Okondja / Transport en commun : La Mairie et les opérateurs accordent leurs violons

Sous l’impulsion du Conseil communal d’Okondja, département de la Sébé-Brikolo, province du Haut-Ogooué (sud-est), l’autorité municipale a rassemblé autour d’une même table, ce mercredi, l’ensemble des opérateurs du transport en commun : chauffeurs de taxi, exploitants de bus et autres transporteurs interurbains. Cette rencontre qui dépasse largement le simple exercice de prise de contact et de civilités, apparaît comme une démarche vers une relation apaisée et structurée entre l’administration communale et ceux qui font circuler la vie économique de la localité, dans un contexte souvent marqué des conflits permanents et des frustrations accumulées.

Taxes perçues comme arbitraires, occupation anarchique des arrêts, concurrence désordonnée sur les lignes rentables, absence de règles claires sur les horaires ou les stationnements, tous ces sujets, souvent source de tensions, ont été abordés sans détour. La municipalité veut transformer cette cohabitation parfois houleuse en véritable partenariat où chacun, élus, transporteurs et usagers trouve son compte.

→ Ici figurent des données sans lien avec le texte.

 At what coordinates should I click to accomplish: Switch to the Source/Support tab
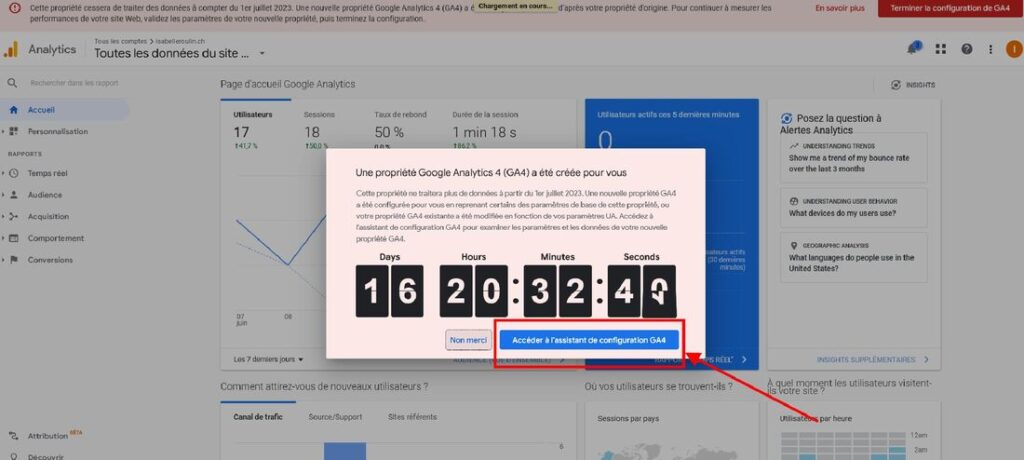point(335,416)
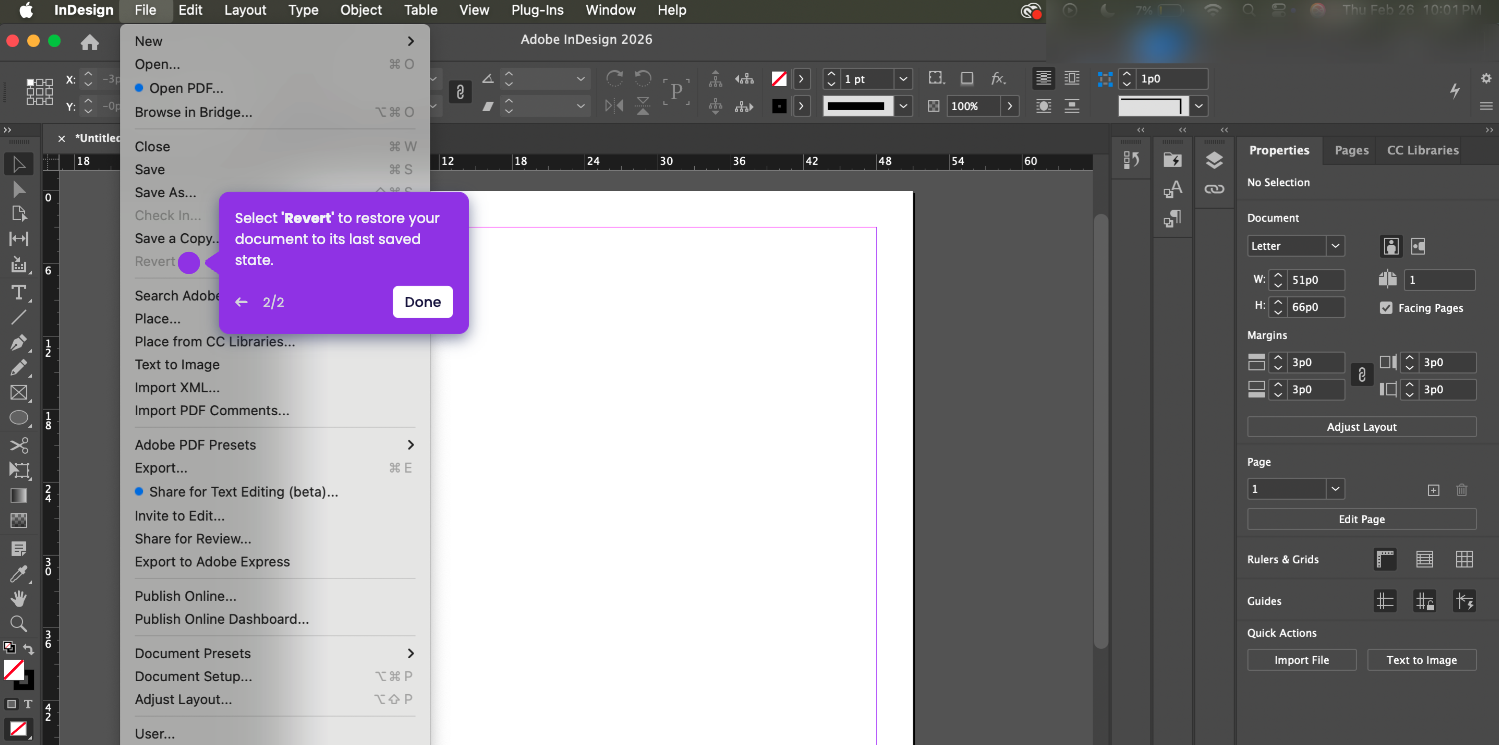
Task: Select the Pen tool in the toolbox
Action: (18, 343)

Ce que la mairie appelle déjà, dans les discussions internes, un « pacte de mobilité », vise plusieurs ambitions concrètes. Fluidifier la circulation dans les artères principales et les quartiers excentrés, réduire les bouchons improvisés aux points chauds, offrir aux habitants des trajets plus prévisibles et sécurisés ; tout en garantissant aux opérateurs un cadre d’activité plus stable et moins exposé aux tracasseries.

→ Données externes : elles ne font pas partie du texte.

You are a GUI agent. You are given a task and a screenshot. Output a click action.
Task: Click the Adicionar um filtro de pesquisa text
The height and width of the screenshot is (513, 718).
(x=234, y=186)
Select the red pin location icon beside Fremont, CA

Il ne s’agit pas seulement d’organiser l’activité sur le bitume. Il s’agit de faire du transport un levier de développement communal et un gage de paix sociale à Okondja et dans le département de la Sébé-Brikolo.

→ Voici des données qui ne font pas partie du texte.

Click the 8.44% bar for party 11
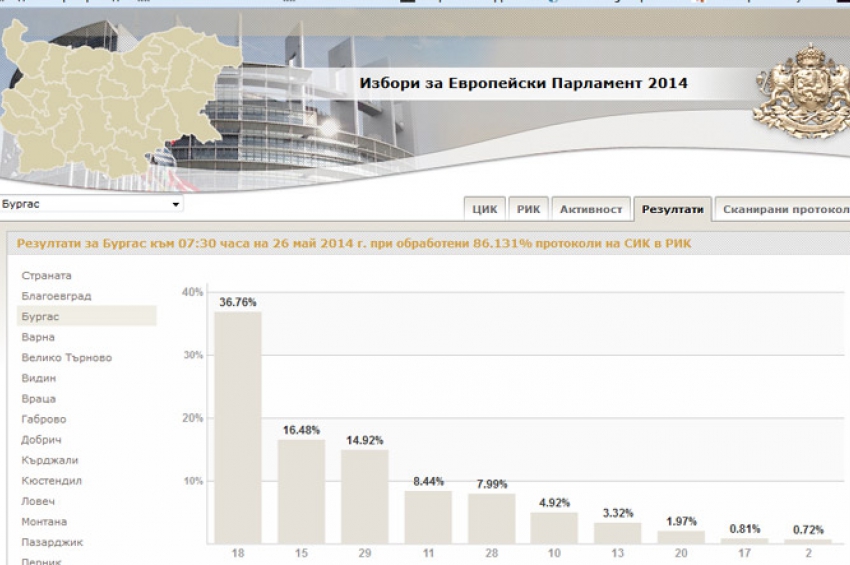 428,516
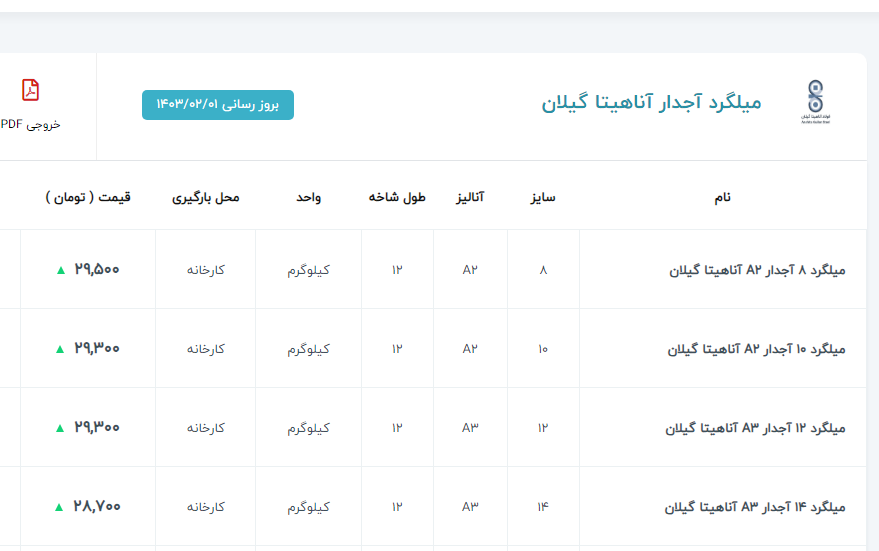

Pour les habitants d’Okondja, l’enjeu est loin d’être théorique. Dans une commune où les distances sont longues, où les villages périphériques dépendent entièrement des allers-retours quotidiens ; et où la route vers Franceville ou Makokou reste un cordon ombilical vital.

L’enjeu d’une meilleure organisation du transport se traduit directement par moins d’attente sous le soleil, des tarifs moins fluctuants et une réduction sensible des risques d’accidents liés au surchargement ou à la précipitation.

La démarche adoptée marque une rupture avec les habitudes du passé. Plutôt que d’imposer des mesures d’autorité, la municipalité a choisi la voie du dialogue direct et de la concertation. Ce choix est perçu comme un signal fort : Okondja veut anticiper ses défis plutôt que les subir et faire des transporteurs des alliés plutôt que des adversaires permanents.

Les prochaines semaines diront si cette première rencontre débouche sur des engagements précis : charte de bonne conduite signée par tous, plan de circulation partagé, aménagement de gares routières mieux organisées, fixation d’horaires indicatifs ou encore mécanismes de règlement amiable des litiges.